The aim of the research paper, which is a requirement in the second term of the academic year for the advanced students, and sometimes for the intermediate students too, is to equip our students with precious skills of conducting research using various sources and then putting up all the data they have gathered into one meaningful whole and interpreting the results. They also learn how to format papers, how to present information, how to cite works and write bibliographies. In short, they learn those skills when stakes are not too high. Starting with their freshman year, the students will have to conduct research and will be graded on their work. In their prep year they can do that to practice.
2. What can be done as research projects:
2.1. Lifting or plagiarism: A common complaint of all prep school teachers is that students use material available on the internet, or in library books, copy information from these sources and without any acknowledgement, modification, analysis or paraphrasing submit the paper to their teachers. In such cases, many teachers are led to believe that doing research papers is pointless if not futile.
2.2 What topics lead to lifting: The most important step to prevent lifting is choosing the research question carefully.
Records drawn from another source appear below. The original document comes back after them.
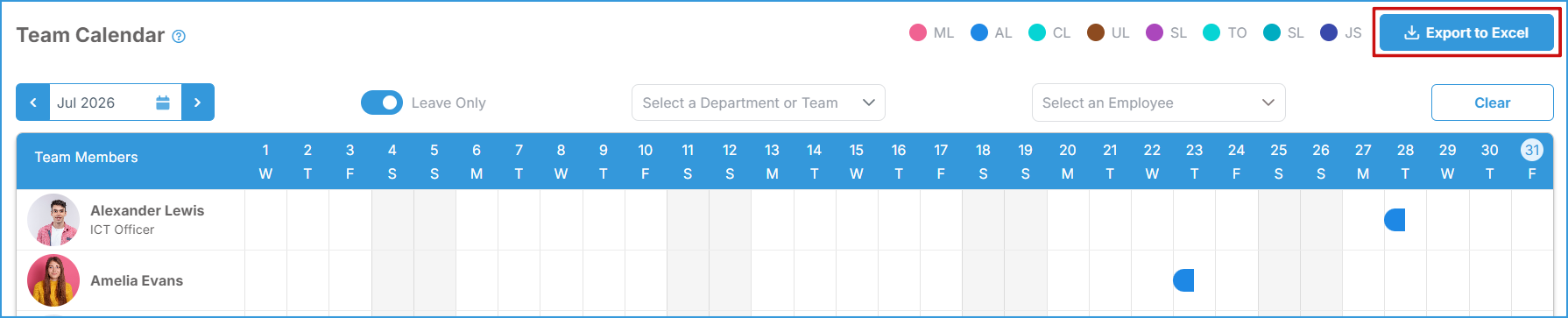
Task: Go to previous month arrow
Action: click(33, 102)
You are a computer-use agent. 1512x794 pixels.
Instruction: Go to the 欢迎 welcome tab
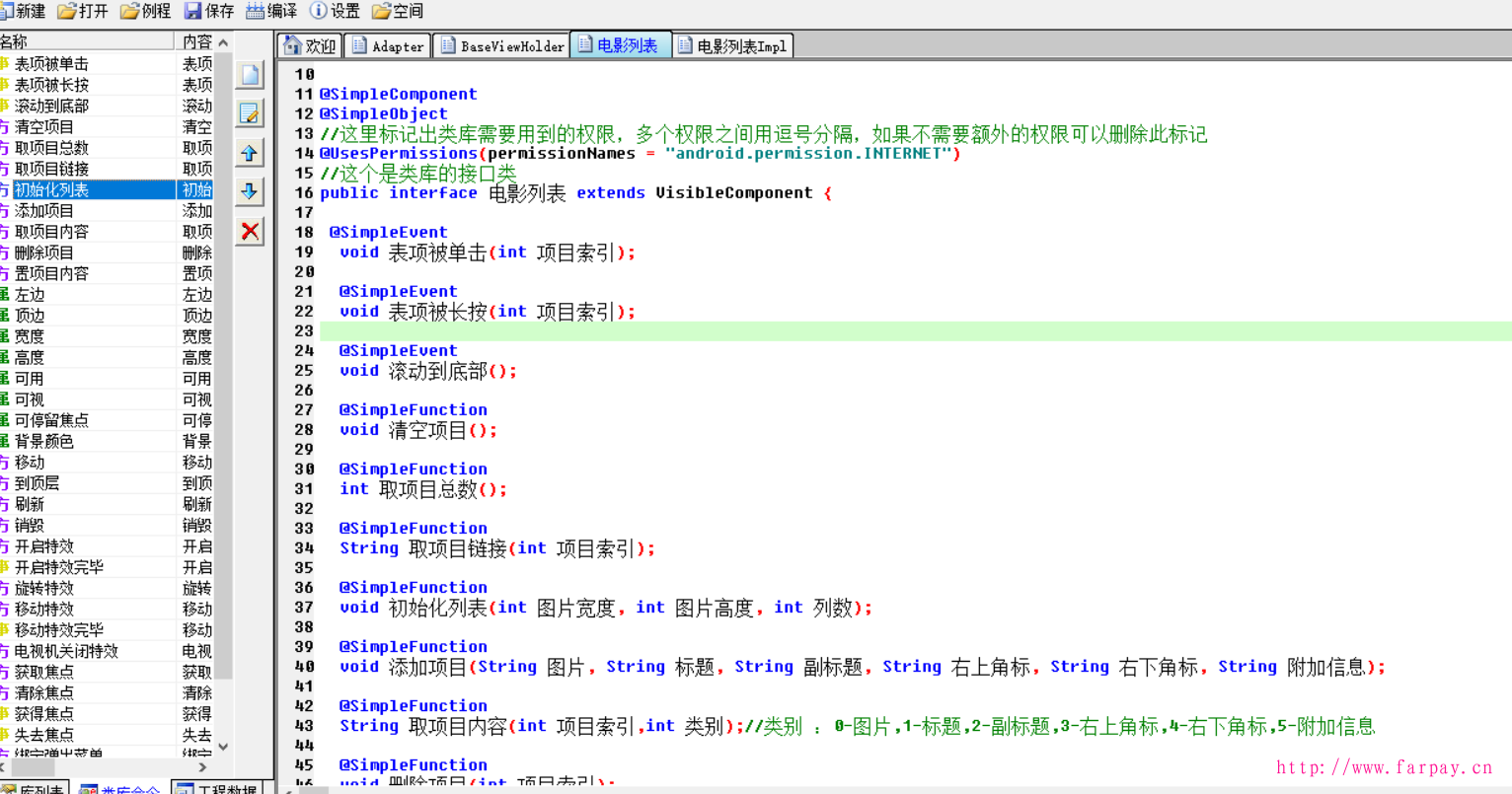pos(310,46)
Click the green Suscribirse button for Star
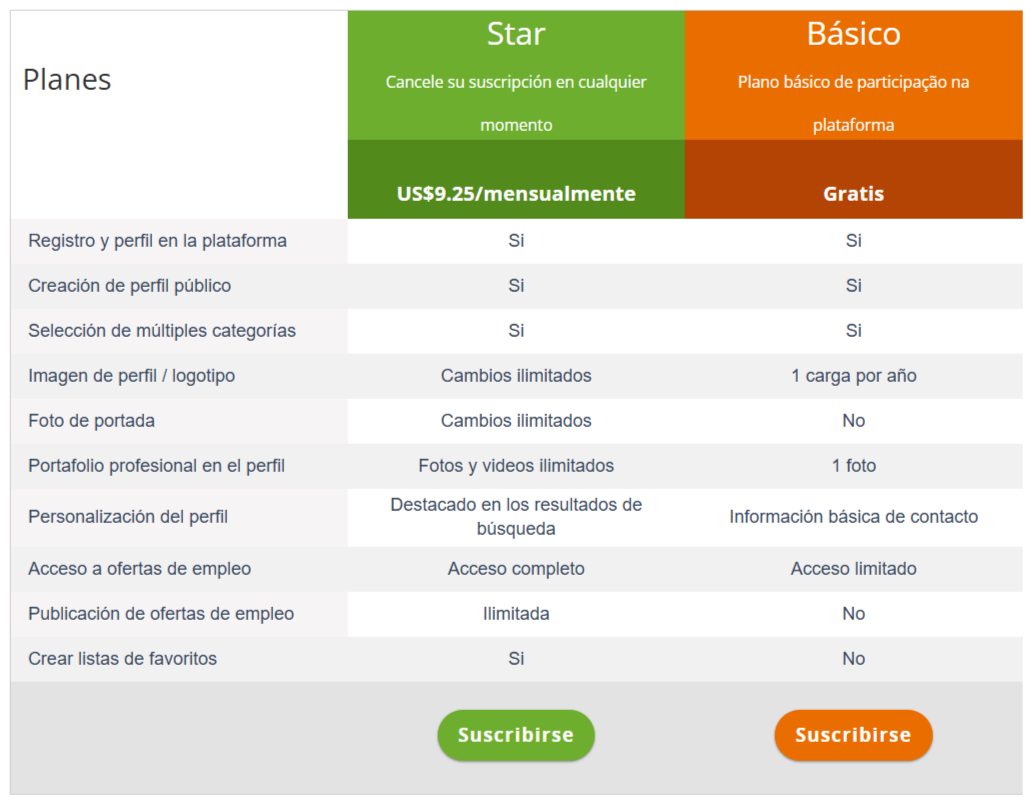Screen dimensions: 1032x803 click(x=516, y=735)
When the research question is not well formulated or when the student goes for information that can be found in encyclopedias, lifting becomes inevitable.
e.g. “ The History of Prince Islands”
With a topic like this, our students are bound to come up with encyclopedic information. A prep school student, who is no expert in history, cannot interpret the history of Prince Islands using the sources he has found. He is going to find some books from the library, visit a few websites, find a few tourist brochures, put them together and write a paper, which is 90% plagiarized.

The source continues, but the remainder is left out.